"I used to sing good myself," continued Susannah, "you could hear the echo of my voice way out yonder, but I can't sing no more." Here Susannah stuck out her legs, covered with long-ribbed pink stockings. "My legs got de misery in 'em now, and my voice gone. In my mother's house dey never trained us to sing things like the mos' o' people. We sung the good old hymns, like, 'A Charge to Keep I have, a God to Glorify.'"

Old Tim, who used to live on a plantation in Virginia, said in speaking of good times before the war, "Sho', we had plenty o' banjo pickers! They was 'lowed to play banjos and guitars at night, if de Patterolas didn' interfere. At home de owners wouldn' 'low de Patterolas to tech their folks. We used to run mighty fast to git home after de frolics! Patterolas wus a club of men who'd go around and catch slaves on strange plantations and break up frolics, and whip 'em sometimes."

We asked Aunt Ellen Campbell, who was a slave on the Eve plantation in Richmond County, about good times in slavery days. She laughed delightedly and said, "When anybody gwine be married dey tell de boss and he have a cake fix. Den when Sunday come, after dey be married she put on de white dress she be married in and dey go up to town so de boss can see de young couple."

She was thoughtful a moment, then continued, "Den sometimes on Sadday night we have a big frolic. De nigger fum Hammond's place and Phinizy place, Eve place, Clayton place, D'Laigle place, all git together fer a big dance and frolic. A lot o' de young sports used to come dere and push de young nigger bucks aside and dance wid de wenches."

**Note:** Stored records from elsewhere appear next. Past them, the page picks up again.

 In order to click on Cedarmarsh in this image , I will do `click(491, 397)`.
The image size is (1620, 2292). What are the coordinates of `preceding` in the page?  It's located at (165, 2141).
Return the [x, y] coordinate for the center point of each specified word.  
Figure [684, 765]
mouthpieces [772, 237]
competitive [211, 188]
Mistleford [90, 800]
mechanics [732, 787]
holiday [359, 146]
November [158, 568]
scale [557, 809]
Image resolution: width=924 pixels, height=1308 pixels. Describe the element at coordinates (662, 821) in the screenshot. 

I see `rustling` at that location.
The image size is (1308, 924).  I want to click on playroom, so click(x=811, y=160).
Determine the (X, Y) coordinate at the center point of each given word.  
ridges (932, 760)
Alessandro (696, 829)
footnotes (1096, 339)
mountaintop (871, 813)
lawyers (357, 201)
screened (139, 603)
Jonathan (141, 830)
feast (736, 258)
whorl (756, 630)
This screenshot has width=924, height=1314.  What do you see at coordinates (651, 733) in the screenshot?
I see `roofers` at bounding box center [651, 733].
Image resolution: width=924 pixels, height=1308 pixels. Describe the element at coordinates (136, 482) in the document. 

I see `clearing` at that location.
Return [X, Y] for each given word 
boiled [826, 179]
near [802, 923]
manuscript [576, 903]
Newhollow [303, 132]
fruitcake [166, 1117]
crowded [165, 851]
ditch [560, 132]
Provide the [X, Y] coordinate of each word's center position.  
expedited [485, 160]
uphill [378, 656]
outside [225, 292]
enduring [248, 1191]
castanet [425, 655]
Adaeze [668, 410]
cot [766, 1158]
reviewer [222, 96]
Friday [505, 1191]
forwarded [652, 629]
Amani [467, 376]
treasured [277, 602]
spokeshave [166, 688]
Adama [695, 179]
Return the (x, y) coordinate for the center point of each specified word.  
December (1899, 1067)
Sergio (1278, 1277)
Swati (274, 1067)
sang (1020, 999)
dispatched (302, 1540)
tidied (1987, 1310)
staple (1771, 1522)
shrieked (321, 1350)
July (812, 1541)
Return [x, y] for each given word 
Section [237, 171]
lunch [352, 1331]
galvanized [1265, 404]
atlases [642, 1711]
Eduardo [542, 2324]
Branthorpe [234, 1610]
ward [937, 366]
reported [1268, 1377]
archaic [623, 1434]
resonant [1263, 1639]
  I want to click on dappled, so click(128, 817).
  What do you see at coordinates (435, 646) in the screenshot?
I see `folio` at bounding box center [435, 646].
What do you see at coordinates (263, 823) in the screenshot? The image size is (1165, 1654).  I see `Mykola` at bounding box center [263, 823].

"We used to have big parties sometime," said Fannie Fulcher, a former slave on Dr. Miller's plantation in Burke County. "No white folks—jus' de overseer come round to see how dey git erlong. I 'member dey have a fiddle. I had a cousin who played fer frolics, and fer de white folks, too."

According to Melinda Mitchell, who lived on the plantation of Rev. Allen Dozier in Edgefield County, South Carolina, the field hands and house servants forgot cares in merriment and dancing after the day's work was over. When asked about her master, a Baptist preacher, condoning dancing Melinda replied with the simple statement, "He wasn't only a preacher, he was a religious man. De slaves danced at de house of a man who 'tended de stack, way off in de fiel' away fum de big house." They danced to the tunes of banjos and a homemade instrument termed, "Quill", evidently some kind of reed. It was fairly certain that the noise of merriment must have been heard at the big house, but the slaves were not interrupted in their frolic.

"My mammy wus de bes' dancer on de plantachun," Melinda said proudly. "She could dance so sturdy she could balance a glass o' water on her head an never spill a drop." She recalls watching the dancers late into the night until she fell asleep.

She could tell of dances and good times in the big house as well as in the quarters. The young ladies were belles. They were constantly entertaining. One day a wandering fortune-teller came on the piazza where a crowd of young people were gathered, and asked to tell the young ladies' fortunes. Everything was satisfactory until he told Miss Nettie she would marry a one-armed man. At this the young belle was so indignant that the man was driven off and the dogs set on him. "But de fortune teller told true-true," Melinda said. A faint ominous note crept into her voice and her eyes seemed to be seeing events that had transpired almost three-quarters of a century ago. "After de war Miss Nettie did marry a one-arm man, like de fortune-teller said, a Confederate officer, Captain Shelton, who had come back wid his sleeve empty."